— Start Raw records —

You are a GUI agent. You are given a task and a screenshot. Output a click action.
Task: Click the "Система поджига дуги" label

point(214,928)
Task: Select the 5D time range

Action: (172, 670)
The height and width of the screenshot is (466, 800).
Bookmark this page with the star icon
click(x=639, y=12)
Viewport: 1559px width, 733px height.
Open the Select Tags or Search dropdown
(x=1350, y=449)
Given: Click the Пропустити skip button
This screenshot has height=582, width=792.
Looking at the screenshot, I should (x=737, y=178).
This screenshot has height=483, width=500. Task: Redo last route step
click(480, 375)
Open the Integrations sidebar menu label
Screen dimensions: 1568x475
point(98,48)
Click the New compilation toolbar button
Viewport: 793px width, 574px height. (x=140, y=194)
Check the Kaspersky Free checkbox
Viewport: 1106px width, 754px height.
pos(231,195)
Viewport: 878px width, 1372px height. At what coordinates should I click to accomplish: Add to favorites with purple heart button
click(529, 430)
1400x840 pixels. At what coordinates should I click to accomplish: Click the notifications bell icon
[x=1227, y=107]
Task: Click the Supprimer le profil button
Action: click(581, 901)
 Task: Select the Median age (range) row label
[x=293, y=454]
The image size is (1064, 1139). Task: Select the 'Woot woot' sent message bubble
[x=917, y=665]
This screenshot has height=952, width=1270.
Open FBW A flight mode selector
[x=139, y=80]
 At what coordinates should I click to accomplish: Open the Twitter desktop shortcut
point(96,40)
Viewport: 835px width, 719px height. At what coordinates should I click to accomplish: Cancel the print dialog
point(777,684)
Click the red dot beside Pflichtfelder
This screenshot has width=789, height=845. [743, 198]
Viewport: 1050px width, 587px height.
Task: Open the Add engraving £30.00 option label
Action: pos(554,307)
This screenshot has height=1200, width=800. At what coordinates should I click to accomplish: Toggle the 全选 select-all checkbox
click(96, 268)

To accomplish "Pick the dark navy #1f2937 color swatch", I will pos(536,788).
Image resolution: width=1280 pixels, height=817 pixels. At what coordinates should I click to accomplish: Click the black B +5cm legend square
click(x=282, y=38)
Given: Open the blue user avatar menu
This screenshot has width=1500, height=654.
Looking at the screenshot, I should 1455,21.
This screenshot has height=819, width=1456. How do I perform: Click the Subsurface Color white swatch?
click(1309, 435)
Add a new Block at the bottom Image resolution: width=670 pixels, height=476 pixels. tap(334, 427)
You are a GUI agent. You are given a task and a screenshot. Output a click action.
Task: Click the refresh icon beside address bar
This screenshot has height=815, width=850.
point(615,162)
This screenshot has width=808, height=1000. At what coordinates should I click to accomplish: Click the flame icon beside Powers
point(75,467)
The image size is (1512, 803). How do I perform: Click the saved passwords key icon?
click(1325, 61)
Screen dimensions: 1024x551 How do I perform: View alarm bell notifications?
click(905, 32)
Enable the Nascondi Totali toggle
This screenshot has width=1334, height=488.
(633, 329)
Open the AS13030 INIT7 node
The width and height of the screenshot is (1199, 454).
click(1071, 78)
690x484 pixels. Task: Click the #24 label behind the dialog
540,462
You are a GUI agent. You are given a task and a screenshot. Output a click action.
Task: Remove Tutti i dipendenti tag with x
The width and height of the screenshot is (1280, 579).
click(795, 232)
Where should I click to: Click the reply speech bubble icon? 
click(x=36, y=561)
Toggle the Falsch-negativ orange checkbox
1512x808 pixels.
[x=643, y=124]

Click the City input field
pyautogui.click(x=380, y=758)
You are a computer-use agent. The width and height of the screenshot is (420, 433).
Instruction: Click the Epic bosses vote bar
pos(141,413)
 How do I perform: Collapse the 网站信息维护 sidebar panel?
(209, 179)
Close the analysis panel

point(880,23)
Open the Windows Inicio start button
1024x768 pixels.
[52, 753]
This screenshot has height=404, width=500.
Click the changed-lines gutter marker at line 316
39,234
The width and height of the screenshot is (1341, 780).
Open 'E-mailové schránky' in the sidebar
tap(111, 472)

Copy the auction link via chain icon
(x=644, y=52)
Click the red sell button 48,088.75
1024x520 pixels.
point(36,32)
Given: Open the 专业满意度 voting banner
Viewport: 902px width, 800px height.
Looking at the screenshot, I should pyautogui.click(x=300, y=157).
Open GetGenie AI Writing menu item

— End Raw records —

### Your objective
Rewrite all the rows above, switching "At what coordinates should I click to accomplish" to "Where should I click to complete" and leaving everything else unchanged.

### Task output
You are a GUI agent. You are given a task and a screenshot. Output a click action.
Task: Click the "Система поджига дуги" label

point(214,928)
Task: Select the 5D time range

Action: (172, 670)
The height and width of the screenshot is (466, 800).
Bookmark this page with the star icon
click(x=639, y=12)
Viewport: 1559px width, 733px height.
Open the Select Tags or Search dropdown
(x=1350, y=449)
Given: Click the Пропустити skip button
This screenshot has height=582, width=792.
Looking at the screenshot, I should (x=737, y=178).
This screenshot has height=483, width=500. Task: Redo last route step
click(480, 375)
Open the Integrations sidebar menu label
Screen dimensions: 1568x475
point(98,48)
Click the New compilation toolbar button
Viewport: 793px width, 574px height. (x=140, y=194)
Check the Kaspersky Free checkbox
Viewport: 1106px width, 754px height.
pos(231,195)
Viewport: 878px width, 1372px height. Where should I click to complete: Add to favorites with purple heart button
click(529, 430)
1400x840 pixels. Where should I click to complete: Click the notifications bell icon
[x=1227, y=107]
Task: Click the Supprimer le profil button
Action: click(581, 901)
 Task: Select the Median age (range) row label
[x=293, y=454]
The image size is (1064, 1139). Task: Select the 'Woot woot' sent message bubble
[x=917, y=665]
This screenshot has height=952, width=1270.
Open FBW A flight mode selector
[x=139, y=80]
 Where should I click to complete: Open the Twitter desktop shortcut
point(96,40)
Viewport: 835px width, 719px height. Where should I click to complete: Cancel the print dialog
point(777,684)
Click the red dot beside Pflichtfelder
This screenshot has width=789, height=845. [743, 198]
Viewport: 1050px width, 587px height.
Task: Open the Add engraving £30.00 option label
Action: pos(554,307)
This screenshot has height=1200, width=800. Where should I click to complete: Toggle the 全选 select-all checkbox
click(96, 268)

To accomplish "Pick the dark navy #1f2937 color swatch", I will pos(536,788).
Image resolution: width=1280 pixels, height=817 pixels. Where should I click to complete: Click the black B +5cm legend square
click(x=282, y=38)
Given: Open the blue user avatar menu
This screenshot has width=1500, height=654.
Looking at the screenshot, I should 1455,21.
This screenshot has height=819, width=1456. How do I perform: Click the Subsurface Color white swatch?
click(1309, 435)
Add a new Block at the bottom Image resolution: width=670 pixels, height=476 pixels. tap(334, 427)
You are a GUI agent. You are given a task and a screenshot. Output a click action.
Task: Click the refresh icon beside address bar
This screenshot has height=815, width=850.
point(615,162)
This screenshot has width=808, height=1000. Where should I click to complete: Click the flame icon beside Powers
point(75,467)
The image size is (1512, 803). How do I perform: Click the saved passwords key icon?
click(1325, 61)
Screen dimensions: 1024x551 How do I perform: View alarm bell notifications?
click(905, 32)
Enable the Nascondi Totali toggle
This screenshot has width=1334, height=488.
(633, 329)
Open the AS13030 INIT7 node
The width and height of the screenshot is (1199, 454).
click(1071, 78)
690x484 pixels. Task: Click the #24 label behind the dialog
540,462
You are a GUI agent. You are given a task and a screenshot. Output a click action.
Task: Remove Tutti i dipendenti tag with x
The width and height of the screenshot is (1280, 579).
click(795, 232)
Where should I click to: Click the reply speech bubble icon? 
click(x=36, y=561)
Toggle the Falsch-negativ orange checkbox
1512x808 pixels.
[x=643, y=124]

Click the City input field
pyautogui.click(x=380, y=758)
You are a computer-use agent. The width and height of the screenshot is (420, 433).
Instruction: Click the Epic bosses vote bar
pos(141,413)
 How do I perform: Collapse the 网站信息维护 sidebar panel?
(209, 179)
Close the analysis panel

point(880,23)
Open the Windows Inicio start button
1024x768 pixels.
[52, 753]
This screenshot has height=404, width=500.
Click the changed-lines gutter marker at line 316
39,234
The width and height of the screenshot is (1341, 780).
Open 'E-mailové schránky' in the sidebar
tap(111, 472)

Copy the auction link via chain icon
(x=644, y=52)
Click the red sell button 48,088.75
1024x520 pixels.
point(36,32)
Given: Open the 专业满意度 voting banner
Viewport: 902px width, 800px height.
Looking at the screenshot, I should pyautogui.click(x=300, y=157).
Open GetGenie AI Writing menu item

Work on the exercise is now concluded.